Observó el resto de las aves. Algunas de ellas eran más pequeñas que la palma de su mano y aleteaban muy rápido para mantenerse en un punto en el aire, otras tenían largas y elegantes colas rojas que tenían un canto grave, otras eran pequeñas y completamente amarillas. La variedad parecía infinita y le encantaba.
Un aleteo agitado pasó muy cerca de su oído derecho. Era un ave pequeña, de color gris con el pecho anaranjado y una larga y respingada cola. Ina lo observó un segundo y se acercó a ella, que se había parado en la rama de un árbol y permanecía observando en silencio.

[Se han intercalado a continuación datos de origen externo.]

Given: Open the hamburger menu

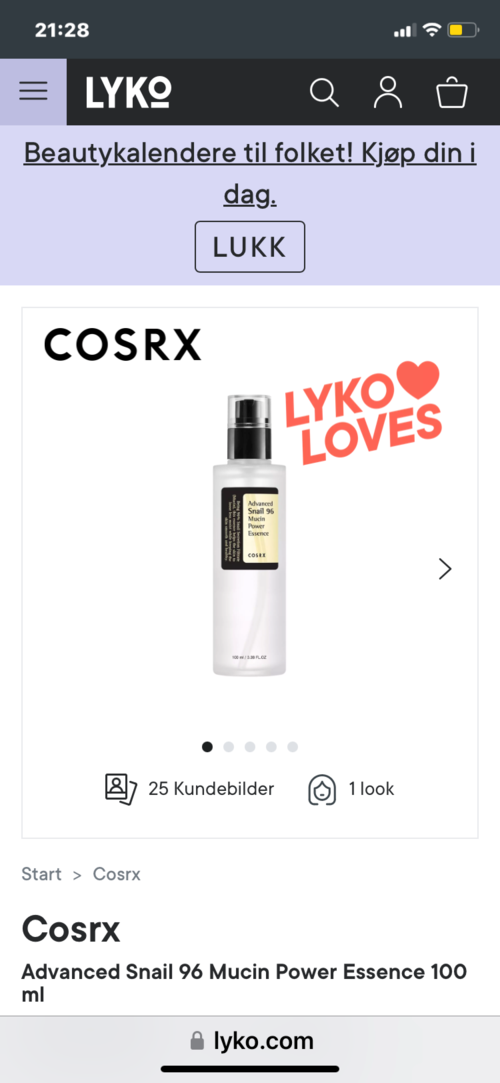Looking at the screenshot, I should tap(33, 91).
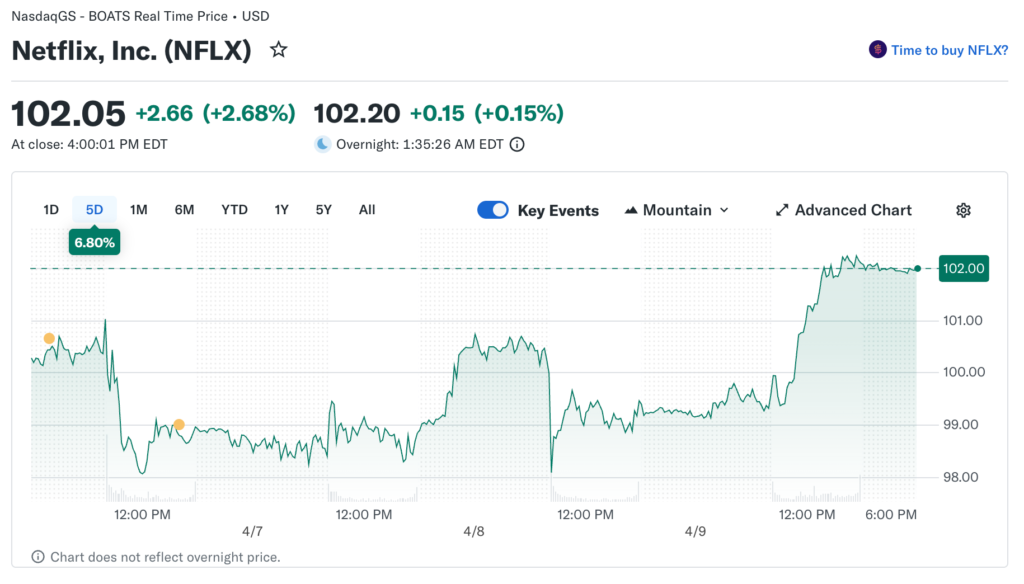Viewport: 1024px width, 584px height.
Task: Click the info icon by chart disclaimer
Action: tap(38, 557)
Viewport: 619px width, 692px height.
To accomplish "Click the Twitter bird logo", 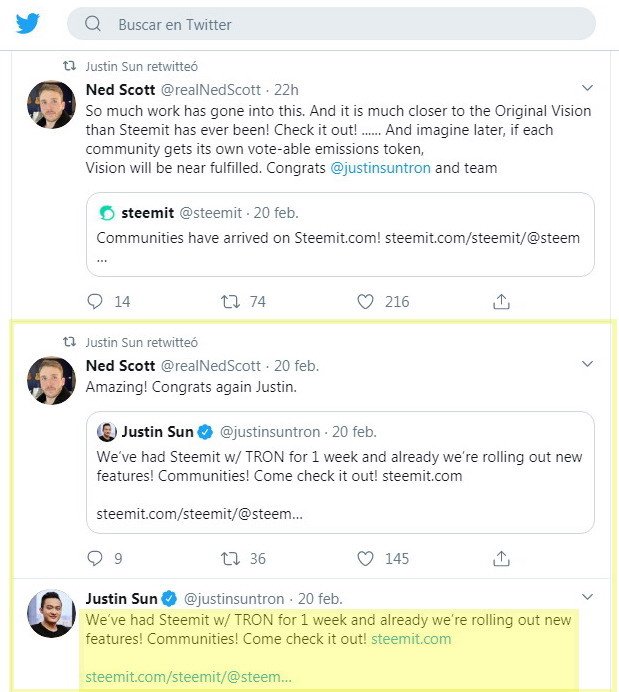I will click(x=27, y=23).
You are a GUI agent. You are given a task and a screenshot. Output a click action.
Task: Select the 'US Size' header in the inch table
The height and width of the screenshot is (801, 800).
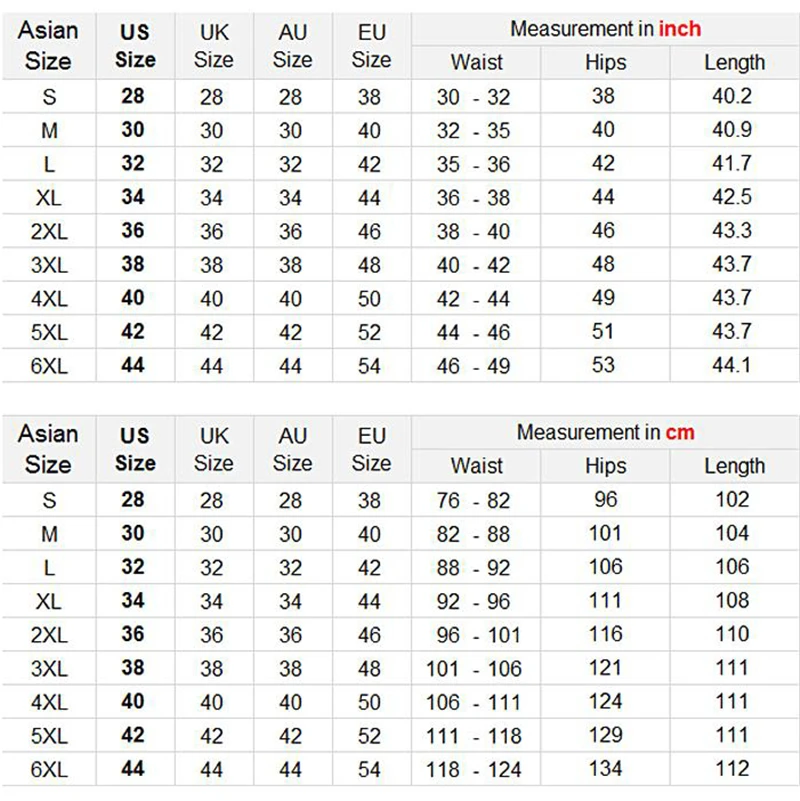[x=135, y=46]
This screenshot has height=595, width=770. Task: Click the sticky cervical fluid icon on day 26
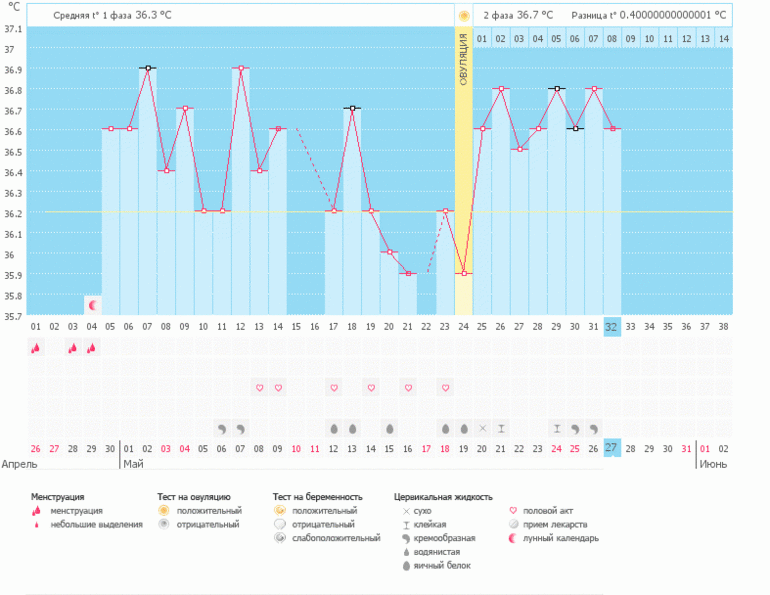[x=501, y=428]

—Nunca he escuchado cantar a ese —Hakone hablaba detrás suyo, cerca de su oído. Podía escucharlo respirar—. Creo que no he tenido la suerte simplemente, porque parece que soy el único.
Estiró su brazo hacia el ave. No sabía por qué había llamado tanto su atención y le parecía extrañamente familiar.

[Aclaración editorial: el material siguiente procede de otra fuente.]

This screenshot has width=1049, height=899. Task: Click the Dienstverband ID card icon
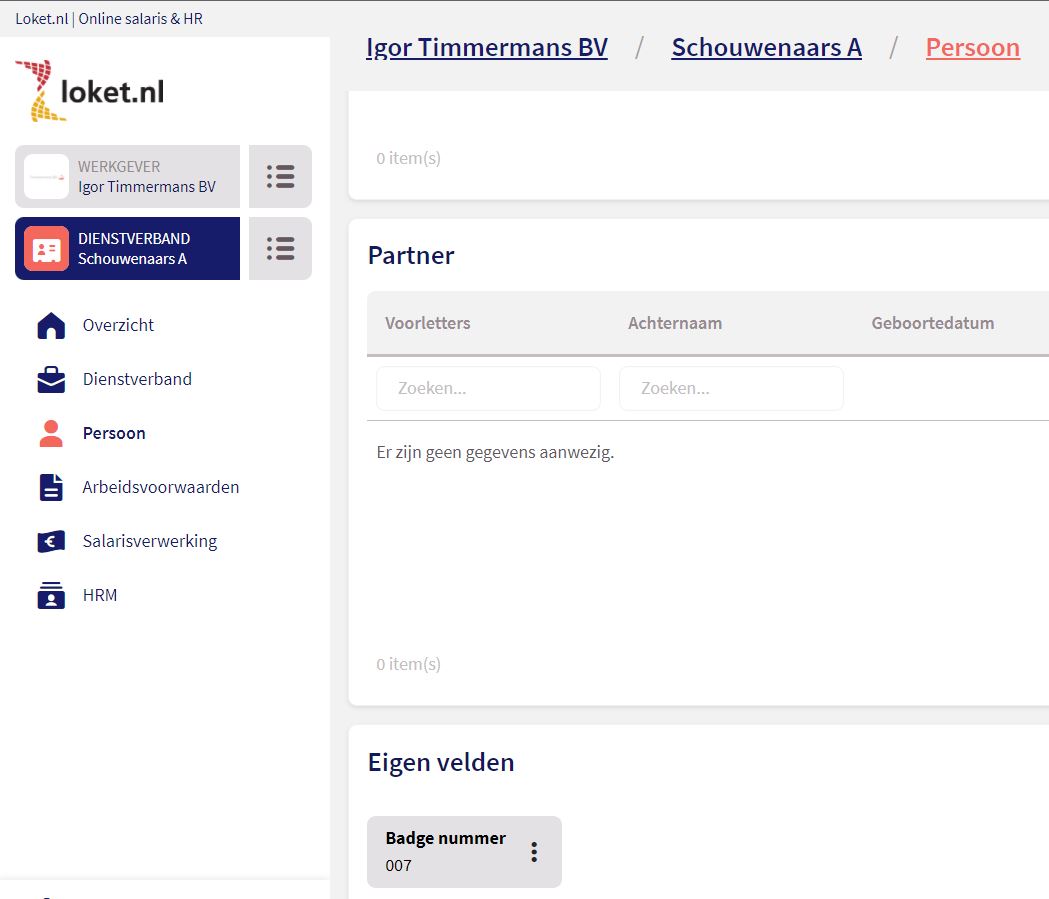(x=46, y=249)
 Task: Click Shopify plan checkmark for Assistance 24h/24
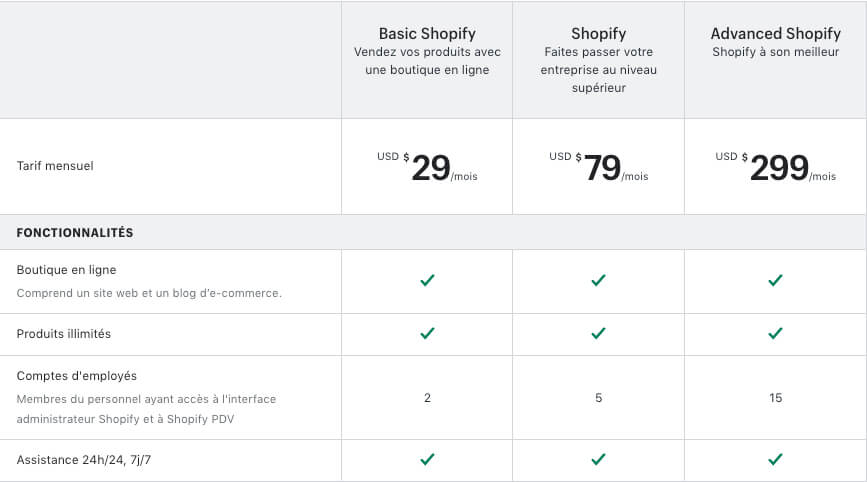tap(598, 459)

Las almas de los animales tienen el común el fuerte rojo del instinto, pero todas son diferentes y no se distinguen entre razas ni especies. A Irene le parecía hermosa esa conexión entre ellos que no discriminaba, muy distinto a cómo funcionaban los humanos, los feéricos y los felaia, quienes, a pesar de ser indistinguibles entre ellos a través del alma, se jerarquizaban a partir de aspectos y habilidades.

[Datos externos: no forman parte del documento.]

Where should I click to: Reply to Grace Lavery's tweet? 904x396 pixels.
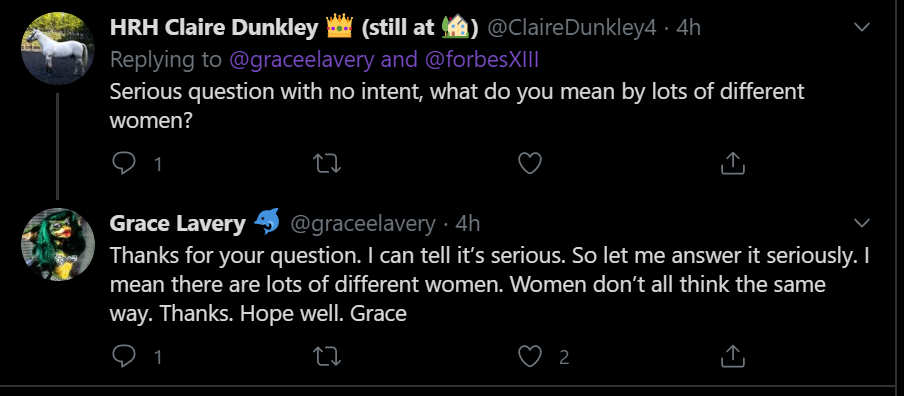pos(123,356)
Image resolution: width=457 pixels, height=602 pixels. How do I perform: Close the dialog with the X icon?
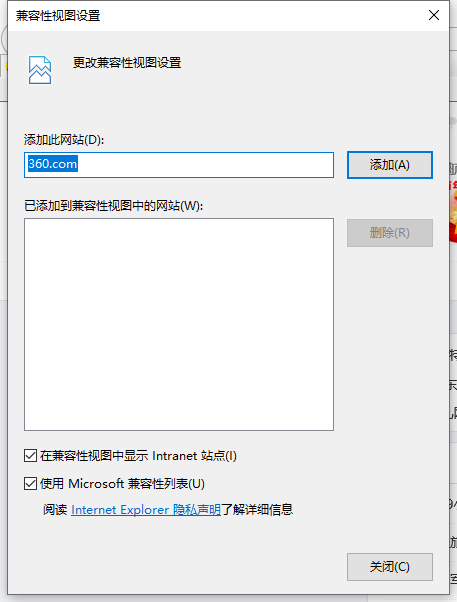[x=434, y=15]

Para ella, Evee, Ophelia y un humano, tenían en común el factor que los hacía personas capaces de razonar, reflexionar y amar ya sea a sí mismos o a otros.
Eso le hizo cuestionarse ¿qué era Hakone? Era incapaz de averiguarlo solo observándolo.
El ave emprendió vuelo nuevamente. Dio unas vueltas rápidas en el aire y cantó junto al oído derecho de Irene, para luego alejarse y perderse entre los demás.
Hakone celebró. Era la primera vez que lo escuchaba cantar.
Cuando se acercó a Ina vio su mirada perdida y sus ojos inundados en lágrimas. Se preguntó si había sido buena idea haberla llevado a aquel lugar, quizás todo el alboroto en lugar de relajarla había provocado el efecto contrario, pero se quitó esa idea de su cabeza cuando la escuchó hablar mientras secaba sus lágrimas.
—Gracias. Siempre lo había escuchado, pero no conocía su aspecto. Es hermoso.
Suspiró, aliviado y recogió una pequeña pluma anaranjada que había caído a la tierra cuando el ave voló.
—El chucao —comenzó, ofreciéndosela—, cuando escuchas su canto desde tu derecha es porque te predice buenos momentos. Felicidades.
Tomó la pluma y se la llevó a los labios. Estaba tan feliz de volver a escuchar aquel canto que la había ayudado a mantener la cordura en su encierro.
Ahora que sabía donde estaban, quería visitarlos periódicamente para agradecerles, pero sabía que probablemente no podría.
—La atesoraré por siempre.
Hakone se cruzó de brazos frente a ella, mostrando solo una de sus comisuras levantadas.
—Ahora, ¿me mostrarás lo que sabes hacer?